The pre-credits sequences had become a hallmark of the franchise, introducing Bond’s latest adventure with a high-stakes action sequence featuring intricate and expansive stuntwork designed to hook viewers from the very start. Casino Royale definitely had that but narrowed the focus to illustrate that not only was 007 going back to his roots, but the days of exaggerated set pieces and borderline self-referential escapades had been consigned firmly to the past.

The monochromatic cinematography immediately gave the cold open a classic feel, juxtaposed with onscreen brutality the likes of which Bond had never partaken. Cutting between the present and the very recent past, Craig’s conversation with the traitorous Dryden allowed him to present his new take on the character as one that wasted little time getting to the point but displayed enough screen presence and gravitas to indicate he had the acting chops to succeed in the role.

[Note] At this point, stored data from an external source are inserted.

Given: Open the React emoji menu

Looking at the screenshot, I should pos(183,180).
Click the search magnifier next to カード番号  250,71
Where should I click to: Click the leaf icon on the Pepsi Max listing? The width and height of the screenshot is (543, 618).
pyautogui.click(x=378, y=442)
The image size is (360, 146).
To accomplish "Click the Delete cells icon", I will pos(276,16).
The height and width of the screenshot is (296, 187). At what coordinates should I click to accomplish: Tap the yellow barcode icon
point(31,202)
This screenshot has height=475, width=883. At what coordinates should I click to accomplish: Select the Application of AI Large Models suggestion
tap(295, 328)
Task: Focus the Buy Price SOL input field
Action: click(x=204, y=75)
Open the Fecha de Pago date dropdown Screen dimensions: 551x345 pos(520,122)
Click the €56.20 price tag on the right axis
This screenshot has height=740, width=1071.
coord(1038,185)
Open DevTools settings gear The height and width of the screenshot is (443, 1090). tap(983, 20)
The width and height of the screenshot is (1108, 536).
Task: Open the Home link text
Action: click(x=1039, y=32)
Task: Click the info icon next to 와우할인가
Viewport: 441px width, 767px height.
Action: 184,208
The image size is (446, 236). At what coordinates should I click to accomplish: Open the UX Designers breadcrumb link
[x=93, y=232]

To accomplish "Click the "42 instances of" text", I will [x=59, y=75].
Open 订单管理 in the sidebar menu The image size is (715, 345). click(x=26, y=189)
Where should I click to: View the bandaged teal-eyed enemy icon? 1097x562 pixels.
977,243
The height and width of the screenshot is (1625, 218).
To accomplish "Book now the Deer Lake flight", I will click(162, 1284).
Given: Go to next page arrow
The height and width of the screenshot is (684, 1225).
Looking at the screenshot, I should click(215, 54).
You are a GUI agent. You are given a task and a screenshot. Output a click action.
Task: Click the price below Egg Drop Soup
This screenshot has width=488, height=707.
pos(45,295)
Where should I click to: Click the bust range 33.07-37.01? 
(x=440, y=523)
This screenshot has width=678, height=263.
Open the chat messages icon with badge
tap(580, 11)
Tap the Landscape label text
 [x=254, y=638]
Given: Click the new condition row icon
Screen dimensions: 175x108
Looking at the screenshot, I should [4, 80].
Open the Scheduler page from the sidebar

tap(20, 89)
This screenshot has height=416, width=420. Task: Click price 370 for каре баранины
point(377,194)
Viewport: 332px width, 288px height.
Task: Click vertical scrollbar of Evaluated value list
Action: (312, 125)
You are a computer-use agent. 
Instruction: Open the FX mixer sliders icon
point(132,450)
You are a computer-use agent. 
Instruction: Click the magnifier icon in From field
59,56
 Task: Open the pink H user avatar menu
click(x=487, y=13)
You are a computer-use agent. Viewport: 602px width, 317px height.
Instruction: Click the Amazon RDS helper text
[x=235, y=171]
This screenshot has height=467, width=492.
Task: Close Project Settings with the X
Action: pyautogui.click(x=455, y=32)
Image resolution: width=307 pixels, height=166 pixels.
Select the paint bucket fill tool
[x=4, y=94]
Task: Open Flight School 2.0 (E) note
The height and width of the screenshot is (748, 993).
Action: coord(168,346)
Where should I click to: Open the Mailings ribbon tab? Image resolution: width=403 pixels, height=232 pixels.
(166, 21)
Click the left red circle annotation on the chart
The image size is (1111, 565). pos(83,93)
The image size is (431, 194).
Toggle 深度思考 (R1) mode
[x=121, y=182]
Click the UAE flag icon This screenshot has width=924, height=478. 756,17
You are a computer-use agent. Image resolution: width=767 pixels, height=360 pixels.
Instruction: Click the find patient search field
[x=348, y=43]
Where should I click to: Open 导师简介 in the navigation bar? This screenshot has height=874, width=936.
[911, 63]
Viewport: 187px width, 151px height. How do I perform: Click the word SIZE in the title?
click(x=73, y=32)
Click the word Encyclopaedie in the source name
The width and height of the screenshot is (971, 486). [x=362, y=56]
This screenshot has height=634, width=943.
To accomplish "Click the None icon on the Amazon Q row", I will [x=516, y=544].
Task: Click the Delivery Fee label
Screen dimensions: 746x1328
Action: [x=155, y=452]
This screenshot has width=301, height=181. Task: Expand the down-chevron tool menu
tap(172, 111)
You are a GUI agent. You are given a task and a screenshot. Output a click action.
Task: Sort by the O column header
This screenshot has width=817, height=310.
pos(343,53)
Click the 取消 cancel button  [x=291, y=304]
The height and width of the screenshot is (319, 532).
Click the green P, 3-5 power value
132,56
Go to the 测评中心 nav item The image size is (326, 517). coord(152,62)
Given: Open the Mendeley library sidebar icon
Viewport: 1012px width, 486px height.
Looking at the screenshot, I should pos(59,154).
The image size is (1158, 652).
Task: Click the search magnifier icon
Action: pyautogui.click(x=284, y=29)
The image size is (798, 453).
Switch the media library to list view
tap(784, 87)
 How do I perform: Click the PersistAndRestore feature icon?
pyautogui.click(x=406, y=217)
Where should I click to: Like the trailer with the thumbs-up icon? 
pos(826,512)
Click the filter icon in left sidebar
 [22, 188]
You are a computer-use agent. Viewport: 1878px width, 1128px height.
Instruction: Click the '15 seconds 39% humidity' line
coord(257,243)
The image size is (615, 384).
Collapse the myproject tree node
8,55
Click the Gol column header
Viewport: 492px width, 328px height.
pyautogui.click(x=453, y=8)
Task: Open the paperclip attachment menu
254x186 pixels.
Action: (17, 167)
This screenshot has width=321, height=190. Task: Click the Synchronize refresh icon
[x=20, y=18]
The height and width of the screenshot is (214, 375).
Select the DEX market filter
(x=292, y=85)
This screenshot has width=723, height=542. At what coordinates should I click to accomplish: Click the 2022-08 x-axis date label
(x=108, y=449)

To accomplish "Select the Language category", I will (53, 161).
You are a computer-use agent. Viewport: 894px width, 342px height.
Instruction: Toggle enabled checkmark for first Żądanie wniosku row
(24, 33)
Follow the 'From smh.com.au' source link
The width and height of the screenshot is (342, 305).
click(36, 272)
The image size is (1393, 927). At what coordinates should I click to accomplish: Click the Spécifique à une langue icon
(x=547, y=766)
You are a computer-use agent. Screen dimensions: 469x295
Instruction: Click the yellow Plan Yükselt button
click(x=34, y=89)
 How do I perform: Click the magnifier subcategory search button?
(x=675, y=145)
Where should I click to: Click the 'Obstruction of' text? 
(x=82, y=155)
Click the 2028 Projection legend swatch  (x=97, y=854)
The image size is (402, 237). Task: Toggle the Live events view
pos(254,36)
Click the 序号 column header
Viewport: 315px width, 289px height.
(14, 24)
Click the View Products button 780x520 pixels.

Meanwhile, the crunching bathroom fight underlined that even though Craig was definitely playing James Bond, the iconic hero, he was nothing like his predecessors. 007 had been in plenty of scraps before, and he’d been involved in more than a dozen introductory action beats, but none like this.

He barrelled an assailant through a bathroom stall, kicked them square in the face when they were lying prone, choked the life out of them, and finished the job by drowning them in a sink. Craig was battered, bruised, bloody, and caked in sweat. Not very Bond-like in the conventional sense, but it was perfect for the 21st century.

Dryden discovering that 007 had removed the bullets from his gun was another inspired flourish that reiterated that as well as being able to kick ass with the best of them, Craig’s Bond had sacrificed none of his smarts. It ends with the gun barrel sequence because it has to, but it doesn’t feel tacked on. Instead, it was a breath of fresh air, a bold and brave new era, and a statement that the next iteration of the legendary protagonist was going to stay with the times instead of waiting until they catch up and get too close for comfort.